Each of Guy and Ada's children received a copy of this note after Guy passed away.
April 19, 1974
Dear Evelyn, Don, David, and Bob,
I am writing this letter to all of you to be opened only after I have passed away.
I have no legacy. All that I have has been given to you during my life by trying to be a good father, with loyalty and love to all of you, which is also true of Mom, my first and only sweetheart.
I wish I had a bountiful legacy to share with you, but you will have to accept as our legacy our love and companionship we have shared with you these many years.
When I pass away, I wish you would share amicably the few personal possessions I have, such as tools, and fishing tackle, and the two rifles. Throw the shotgun away as it is dangerous to use with the ammunition they have today.

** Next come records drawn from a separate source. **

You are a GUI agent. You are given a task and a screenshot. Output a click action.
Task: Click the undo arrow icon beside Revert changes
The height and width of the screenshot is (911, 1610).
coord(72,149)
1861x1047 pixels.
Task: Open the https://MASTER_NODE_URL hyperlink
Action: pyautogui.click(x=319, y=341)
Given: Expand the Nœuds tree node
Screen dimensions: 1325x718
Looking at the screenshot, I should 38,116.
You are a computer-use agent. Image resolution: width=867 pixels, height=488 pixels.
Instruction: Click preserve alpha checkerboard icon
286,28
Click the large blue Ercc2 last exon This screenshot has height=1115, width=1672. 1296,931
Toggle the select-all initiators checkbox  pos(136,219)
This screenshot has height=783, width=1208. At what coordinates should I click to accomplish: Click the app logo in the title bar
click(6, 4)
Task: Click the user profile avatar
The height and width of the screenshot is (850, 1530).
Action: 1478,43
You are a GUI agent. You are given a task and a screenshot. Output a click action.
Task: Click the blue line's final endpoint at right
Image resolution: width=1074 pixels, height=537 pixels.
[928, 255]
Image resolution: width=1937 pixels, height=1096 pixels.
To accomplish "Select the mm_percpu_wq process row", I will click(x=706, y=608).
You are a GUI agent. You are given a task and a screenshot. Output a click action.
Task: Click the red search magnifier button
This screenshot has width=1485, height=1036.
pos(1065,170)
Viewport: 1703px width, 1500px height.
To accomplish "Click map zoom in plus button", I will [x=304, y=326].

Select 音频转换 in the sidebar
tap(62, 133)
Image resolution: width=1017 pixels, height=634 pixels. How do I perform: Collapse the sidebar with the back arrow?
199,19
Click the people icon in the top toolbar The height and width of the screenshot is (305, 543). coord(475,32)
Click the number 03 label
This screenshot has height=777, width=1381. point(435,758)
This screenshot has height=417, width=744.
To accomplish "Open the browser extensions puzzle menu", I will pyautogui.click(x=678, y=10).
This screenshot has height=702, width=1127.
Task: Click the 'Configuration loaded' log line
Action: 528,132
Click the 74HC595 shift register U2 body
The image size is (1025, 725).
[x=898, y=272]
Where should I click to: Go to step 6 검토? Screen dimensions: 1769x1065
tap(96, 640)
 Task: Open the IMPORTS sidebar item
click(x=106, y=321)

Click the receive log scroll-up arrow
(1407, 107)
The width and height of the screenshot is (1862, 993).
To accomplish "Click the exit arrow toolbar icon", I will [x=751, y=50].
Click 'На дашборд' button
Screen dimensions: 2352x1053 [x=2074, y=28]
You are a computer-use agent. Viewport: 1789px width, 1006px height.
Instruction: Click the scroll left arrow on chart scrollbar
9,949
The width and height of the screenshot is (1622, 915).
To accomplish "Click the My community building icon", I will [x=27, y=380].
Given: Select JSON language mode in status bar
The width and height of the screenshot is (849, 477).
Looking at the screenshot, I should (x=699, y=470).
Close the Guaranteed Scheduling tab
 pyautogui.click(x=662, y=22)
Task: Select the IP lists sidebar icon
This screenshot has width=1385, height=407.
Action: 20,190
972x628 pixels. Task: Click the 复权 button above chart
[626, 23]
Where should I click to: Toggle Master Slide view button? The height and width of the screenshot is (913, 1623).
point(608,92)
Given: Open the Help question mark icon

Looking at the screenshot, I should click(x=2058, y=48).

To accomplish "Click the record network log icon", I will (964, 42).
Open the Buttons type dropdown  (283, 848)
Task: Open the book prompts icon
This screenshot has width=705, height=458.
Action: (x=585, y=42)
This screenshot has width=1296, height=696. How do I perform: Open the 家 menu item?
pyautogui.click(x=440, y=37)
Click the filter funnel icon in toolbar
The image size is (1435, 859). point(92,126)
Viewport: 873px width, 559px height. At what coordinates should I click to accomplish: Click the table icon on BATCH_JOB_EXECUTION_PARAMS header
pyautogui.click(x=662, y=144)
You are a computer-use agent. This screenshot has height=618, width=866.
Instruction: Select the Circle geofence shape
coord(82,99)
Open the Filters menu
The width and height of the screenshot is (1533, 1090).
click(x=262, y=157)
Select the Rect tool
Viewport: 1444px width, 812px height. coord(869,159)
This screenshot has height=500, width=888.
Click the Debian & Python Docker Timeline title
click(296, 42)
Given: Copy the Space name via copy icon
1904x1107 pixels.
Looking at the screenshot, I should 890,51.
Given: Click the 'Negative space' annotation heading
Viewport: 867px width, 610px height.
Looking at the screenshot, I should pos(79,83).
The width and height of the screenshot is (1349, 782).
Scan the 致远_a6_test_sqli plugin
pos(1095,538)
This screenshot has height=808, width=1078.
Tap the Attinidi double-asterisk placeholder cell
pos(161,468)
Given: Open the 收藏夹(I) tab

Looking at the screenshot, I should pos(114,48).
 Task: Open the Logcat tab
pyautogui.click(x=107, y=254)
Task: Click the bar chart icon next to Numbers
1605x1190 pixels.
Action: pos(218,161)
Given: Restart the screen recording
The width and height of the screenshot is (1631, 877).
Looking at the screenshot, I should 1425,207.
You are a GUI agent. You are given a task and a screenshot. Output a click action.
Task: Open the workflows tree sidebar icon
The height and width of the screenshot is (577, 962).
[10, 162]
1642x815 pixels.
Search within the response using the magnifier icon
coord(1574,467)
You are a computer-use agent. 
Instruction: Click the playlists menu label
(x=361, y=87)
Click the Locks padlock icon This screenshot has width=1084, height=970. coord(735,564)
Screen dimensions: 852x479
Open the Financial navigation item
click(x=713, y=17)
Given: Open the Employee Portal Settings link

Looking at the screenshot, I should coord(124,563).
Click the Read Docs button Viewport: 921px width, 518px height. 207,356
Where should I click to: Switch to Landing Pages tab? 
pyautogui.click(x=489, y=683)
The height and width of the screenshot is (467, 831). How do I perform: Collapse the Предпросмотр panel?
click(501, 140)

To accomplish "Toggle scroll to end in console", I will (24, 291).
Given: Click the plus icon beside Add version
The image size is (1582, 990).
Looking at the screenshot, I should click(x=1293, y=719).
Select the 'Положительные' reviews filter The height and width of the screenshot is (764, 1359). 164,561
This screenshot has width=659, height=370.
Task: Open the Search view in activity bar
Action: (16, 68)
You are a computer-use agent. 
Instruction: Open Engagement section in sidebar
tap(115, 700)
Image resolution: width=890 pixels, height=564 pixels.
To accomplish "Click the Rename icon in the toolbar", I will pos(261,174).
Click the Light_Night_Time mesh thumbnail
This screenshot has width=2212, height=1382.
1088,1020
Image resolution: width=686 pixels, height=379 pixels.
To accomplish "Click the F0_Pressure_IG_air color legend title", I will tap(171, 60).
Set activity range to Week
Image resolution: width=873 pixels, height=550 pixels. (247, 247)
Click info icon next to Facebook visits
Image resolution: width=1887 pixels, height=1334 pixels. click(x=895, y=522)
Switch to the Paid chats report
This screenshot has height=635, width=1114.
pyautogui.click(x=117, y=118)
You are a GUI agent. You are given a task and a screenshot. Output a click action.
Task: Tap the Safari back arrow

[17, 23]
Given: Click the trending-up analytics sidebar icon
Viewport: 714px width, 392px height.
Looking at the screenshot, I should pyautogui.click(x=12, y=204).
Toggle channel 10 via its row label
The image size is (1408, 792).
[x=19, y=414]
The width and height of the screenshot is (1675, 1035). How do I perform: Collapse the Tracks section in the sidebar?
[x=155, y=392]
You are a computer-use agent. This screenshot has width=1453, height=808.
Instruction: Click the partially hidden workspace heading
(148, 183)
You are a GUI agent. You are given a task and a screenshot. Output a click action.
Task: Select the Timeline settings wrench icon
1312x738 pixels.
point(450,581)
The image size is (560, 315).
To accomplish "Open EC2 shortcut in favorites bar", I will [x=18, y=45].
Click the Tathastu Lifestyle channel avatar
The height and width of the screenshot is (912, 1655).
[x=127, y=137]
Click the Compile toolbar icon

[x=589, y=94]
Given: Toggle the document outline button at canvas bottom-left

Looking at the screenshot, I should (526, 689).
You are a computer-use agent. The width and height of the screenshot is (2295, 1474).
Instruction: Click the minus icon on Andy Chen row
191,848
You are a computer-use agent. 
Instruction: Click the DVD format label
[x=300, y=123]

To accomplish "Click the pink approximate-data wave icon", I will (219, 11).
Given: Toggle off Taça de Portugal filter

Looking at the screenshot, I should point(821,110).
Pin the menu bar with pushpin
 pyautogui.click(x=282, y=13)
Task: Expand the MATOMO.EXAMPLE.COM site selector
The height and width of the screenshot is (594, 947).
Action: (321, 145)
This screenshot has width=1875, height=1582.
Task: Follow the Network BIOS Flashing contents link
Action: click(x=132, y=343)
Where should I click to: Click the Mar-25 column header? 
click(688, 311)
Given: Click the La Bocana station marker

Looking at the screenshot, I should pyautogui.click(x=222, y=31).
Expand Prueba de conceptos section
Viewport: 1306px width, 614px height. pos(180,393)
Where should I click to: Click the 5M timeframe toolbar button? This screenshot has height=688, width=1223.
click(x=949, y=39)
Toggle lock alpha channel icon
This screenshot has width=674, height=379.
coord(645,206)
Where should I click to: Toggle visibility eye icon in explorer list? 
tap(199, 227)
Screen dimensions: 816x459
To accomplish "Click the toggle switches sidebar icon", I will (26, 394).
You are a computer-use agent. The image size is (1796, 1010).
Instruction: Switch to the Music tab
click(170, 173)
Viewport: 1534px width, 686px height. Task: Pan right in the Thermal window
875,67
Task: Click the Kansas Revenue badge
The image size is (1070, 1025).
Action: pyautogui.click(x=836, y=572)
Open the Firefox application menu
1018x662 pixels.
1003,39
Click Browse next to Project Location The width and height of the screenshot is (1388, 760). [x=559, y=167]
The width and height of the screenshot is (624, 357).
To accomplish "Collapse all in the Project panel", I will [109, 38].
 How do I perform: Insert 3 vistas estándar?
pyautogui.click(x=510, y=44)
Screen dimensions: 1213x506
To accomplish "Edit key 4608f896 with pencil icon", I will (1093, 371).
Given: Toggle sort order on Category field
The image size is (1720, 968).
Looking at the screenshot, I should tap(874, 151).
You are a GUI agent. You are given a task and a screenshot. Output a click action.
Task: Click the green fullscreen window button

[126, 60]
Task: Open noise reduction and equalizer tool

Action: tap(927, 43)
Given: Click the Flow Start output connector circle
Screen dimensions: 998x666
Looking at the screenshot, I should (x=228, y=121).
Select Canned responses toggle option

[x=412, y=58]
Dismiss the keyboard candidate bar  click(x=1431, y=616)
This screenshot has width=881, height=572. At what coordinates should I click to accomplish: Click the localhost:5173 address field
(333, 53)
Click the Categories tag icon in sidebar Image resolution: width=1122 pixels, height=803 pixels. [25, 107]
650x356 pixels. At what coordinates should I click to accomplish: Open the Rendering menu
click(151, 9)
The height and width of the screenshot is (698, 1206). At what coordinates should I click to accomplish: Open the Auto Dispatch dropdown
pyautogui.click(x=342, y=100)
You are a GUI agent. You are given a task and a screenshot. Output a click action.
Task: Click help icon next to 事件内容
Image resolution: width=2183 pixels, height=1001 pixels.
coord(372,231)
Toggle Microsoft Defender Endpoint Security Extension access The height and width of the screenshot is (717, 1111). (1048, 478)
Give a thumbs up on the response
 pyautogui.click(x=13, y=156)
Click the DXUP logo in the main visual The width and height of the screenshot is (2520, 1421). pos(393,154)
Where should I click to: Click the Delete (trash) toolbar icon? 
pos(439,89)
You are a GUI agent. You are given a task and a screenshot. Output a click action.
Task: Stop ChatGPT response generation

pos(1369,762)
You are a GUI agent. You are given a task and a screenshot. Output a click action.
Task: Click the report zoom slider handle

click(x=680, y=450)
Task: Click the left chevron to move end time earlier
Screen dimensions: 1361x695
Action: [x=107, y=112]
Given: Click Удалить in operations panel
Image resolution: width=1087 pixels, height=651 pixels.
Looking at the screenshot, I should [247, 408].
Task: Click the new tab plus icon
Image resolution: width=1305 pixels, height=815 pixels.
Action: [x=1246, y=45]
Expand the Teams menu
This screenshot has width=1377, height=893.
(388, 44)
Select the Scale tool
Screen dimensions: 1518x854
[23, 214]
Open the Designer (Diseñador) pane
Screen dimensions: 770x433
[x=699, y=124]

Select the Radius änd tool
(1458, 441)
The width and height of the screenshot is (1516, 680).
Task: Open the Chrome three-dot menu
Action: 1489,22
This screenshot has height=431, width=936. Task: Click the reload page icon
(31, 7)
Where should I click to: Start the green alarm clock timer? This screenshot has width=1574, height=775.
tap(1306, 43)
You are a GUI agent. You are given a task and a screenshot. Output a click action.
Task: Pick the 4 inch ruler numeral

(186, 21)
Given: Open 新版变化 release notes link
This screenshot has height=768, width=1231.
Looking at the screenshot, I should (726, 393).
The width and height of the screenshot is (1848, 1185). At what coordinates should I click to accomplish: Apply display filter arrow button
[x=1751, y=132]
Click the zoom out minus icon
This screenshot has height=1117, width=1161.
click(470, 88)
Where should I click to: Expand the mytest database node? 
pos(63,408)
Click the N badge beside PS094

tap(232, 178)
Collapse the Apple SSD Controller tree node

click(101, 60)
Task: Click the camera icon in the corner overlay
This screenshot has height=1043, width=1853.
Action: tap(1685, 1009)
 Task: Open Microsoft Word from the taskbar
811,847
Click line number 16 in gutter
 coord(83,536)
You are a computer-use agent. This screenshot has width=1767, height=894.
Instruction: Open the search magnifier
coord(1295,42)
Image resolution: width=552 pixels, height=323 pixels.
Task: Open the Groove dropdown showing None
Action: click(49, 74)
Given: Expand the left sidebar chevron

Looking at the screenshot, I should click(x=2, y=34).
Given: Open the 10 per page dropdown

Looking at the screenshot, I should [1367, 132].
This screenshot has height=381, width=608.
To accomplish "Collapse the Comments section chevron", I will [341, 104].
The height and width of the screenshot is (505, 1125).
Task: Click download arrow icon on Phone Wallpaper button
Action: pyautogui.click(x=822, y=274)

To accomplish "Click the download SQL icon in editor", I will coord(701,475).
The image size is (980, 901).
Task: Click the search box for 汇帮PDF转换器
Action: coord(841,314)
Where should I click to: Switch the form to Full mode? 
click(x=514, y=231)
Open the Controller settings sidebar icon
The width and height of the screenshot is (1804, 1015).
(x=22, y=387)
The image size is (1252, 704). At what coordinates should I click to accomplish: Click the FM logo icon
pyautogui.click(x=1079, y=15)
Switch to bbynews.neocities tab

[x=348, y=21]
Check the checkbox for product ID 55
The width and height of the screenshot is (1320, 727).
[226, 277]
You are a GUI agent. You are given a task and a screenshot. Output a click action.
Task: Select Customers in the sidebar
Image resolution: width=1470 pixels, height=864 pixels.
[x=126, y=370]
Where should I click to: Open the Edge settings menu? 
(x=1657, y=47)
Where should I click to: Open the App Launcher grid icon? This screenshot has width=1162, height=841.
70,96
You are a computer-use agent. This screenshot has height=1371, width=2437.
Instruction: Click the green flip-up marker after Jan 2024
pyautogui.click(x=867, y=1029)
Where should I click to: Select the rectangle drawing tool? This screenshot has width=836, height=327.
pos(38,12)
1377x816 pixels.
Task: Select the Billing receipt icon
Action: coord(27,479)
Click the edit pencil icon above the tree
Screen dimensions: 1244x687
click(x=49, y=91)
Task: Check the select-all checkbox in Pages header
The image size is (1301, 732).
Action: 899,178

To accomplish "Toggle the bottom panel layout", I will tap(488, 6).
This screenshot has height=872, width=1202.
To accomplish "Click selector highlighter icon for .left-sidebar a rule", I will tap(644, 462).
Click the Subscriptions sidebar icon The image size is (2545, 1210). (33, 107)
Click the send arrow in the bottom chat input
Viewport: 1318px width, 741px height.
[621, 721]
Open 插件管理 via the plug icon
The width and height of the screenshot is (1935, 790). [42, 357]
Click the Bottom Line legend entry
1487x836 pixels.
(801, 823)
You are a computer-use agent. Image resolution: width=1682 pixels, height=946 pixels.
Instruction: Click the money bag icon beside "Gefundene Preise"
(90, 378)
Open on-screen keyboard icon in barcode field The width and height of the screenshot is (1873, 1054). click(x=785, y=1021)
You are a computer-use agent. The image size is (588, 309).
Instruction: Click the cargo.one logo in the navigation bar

I have a small savings account under my name, Mom's, and Evelyn's. If there is any left after taking care of Mom, I wish to give the residue to David, as he has made it possible for us to live in comfort during our retired years.
I sincerely hope that if mom survives me that it will not be necessary to place her in a retirement home except as a last resort.
There is also a chest of drawers in the basement that I would like to give to David for his shop at the plant.
That is about all the wordly possessions I have except my clothes.
Above all I hope you will take the best care of Mom as she means so much to me.
I love you all and I am very happy that you have all lived useful and happy lives and have not caused Mom or me any trouble or worry in all your lives.